A- Hello Cédric, tu peux nous expliquer ce qu’est être « Lead Environment Generalist » ?

C- Il y a deux aspects : d’abord le rôle de généraliste, qui implique de toucher un peu à tout dans tous les départements, et ensuite celui de Lead Environment TD (Technical Director). Concrètement, on s’occupe des environnements dans les films. Par exemple, on remplace les fonds verts ou bleus par les décors finaux, et on peut aussi intégrer des environnements 3D, souvent en arrière-plan. On est orienté technique, donc on ne craint pas une ligne de code ou des setups Houdini plus complexes. Le rôle de « lead » ajoute une dimension de management : on gère l’équipe, répartit les tâches, filtre les retours clients, traduit leurs attentes et oriente le travail de l’équipe. C’est donc un mix de technique, d’artistique et de gestion. En tant que lead, on est un peu le point de contact pour les artistes de l’équipe. Si un membre est bloqué, on utilise nos compétences techniques et artistiques pour le débloquer et le guider.

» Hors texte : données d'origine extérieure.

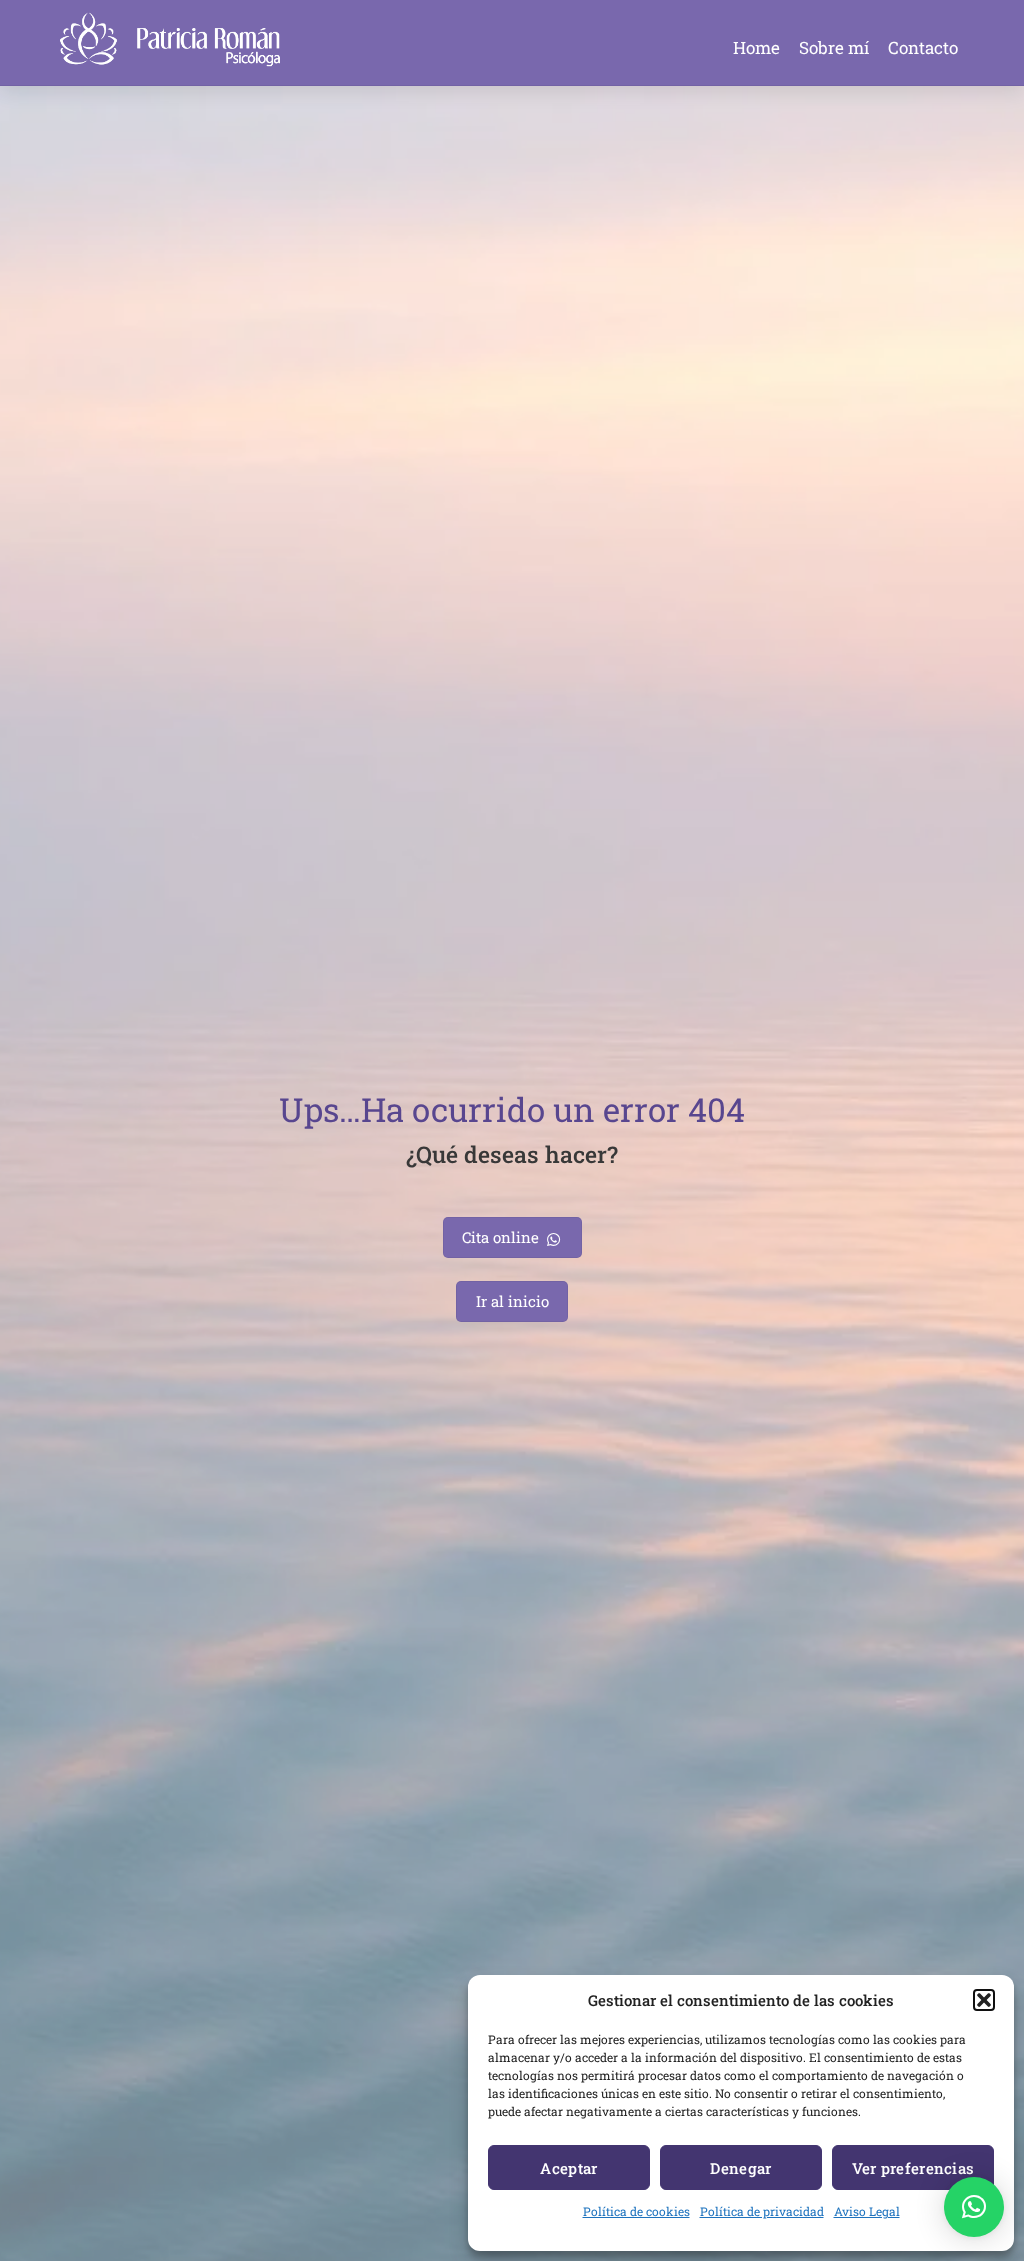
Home (756, 47)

A- As-tu un processus créatif particulier ? J’ai vu que tu étais passionné de photographie aérienne, de voyages de paysage aussi, est-ce que tu intègres ça dans ton process et si oui, comment ?

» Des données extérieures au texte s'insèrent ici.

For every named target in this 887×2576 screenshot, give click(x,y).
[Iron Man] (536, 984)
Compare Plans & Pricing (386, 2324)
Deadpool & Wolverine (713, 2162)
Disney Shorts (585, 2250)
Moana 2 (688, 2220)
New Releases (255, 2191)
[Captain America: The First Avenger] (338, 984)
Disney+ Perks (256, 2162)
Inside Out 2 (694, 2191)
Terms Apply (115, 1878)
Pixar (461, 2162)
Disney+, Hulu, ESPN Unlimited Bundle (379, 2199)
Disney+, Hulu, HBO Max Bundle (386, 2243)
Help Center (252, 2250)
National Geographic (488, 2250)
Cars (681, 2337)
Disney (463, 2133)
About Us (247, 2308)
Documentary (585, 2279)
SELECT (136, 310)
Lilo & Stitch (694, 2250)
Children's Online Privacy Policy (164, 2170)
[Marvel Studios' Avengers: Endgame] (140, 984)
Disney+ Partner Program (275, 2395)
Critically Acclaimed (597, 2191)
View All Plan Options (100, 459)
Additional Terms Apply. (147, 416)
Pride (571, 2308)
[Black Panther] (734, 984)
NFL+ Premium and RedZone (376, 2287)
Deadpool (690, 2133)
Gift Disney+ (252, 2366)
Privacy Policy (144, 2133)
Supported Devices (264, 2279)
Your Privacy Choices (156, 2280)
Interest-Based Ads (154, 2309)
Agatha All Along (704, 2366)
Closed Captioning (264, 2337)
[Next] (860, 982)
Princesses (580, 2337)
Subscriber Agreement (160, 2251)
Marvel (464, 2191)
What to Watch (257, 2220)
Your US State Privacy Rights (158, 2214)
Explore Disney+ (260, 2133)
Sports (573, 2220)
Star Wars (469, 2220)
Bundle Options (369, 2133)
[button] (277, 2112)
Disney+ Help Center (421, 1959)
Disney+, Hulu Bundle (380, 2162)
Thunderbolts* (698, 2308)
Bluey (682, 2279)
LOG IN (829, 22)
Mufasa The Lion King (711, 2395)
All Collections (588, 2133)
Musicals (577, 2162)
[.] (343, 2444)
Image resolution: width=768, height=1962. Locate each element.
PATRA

C- Je me considère comme généraliste, même si je suis Lead Environment TD. Si le poste de “généraliste” existait dans ma boîte, je l’aurais pris ! Chez nous, l’appellation “environnement” résume bien ce qu’on fait : c’est un terme un peu fourre-tout qui touche à de nombreux aspects de l’image. On travaille sur la lumière, les textures, le modeling, le layout, le compositing, le matte painting. C’est cette diversité qui me passionne, car elle me permet de retranscrire ce qui m’entoure dans les films. Pour moi, le processus créatif commence par l’observation : savoir regarder les détails de la vie, les remarquer et les retranscrire en 3D. C’est ça qui fait la différence. La photographie aérienne est effectivement une passion, et j’aime beaucoup réaliser des « establishing shots », ces plans larges qui montrent l’environnement. Ce sont souvent mes favoris, car ils combinent vue d’ensemble et détails techniques.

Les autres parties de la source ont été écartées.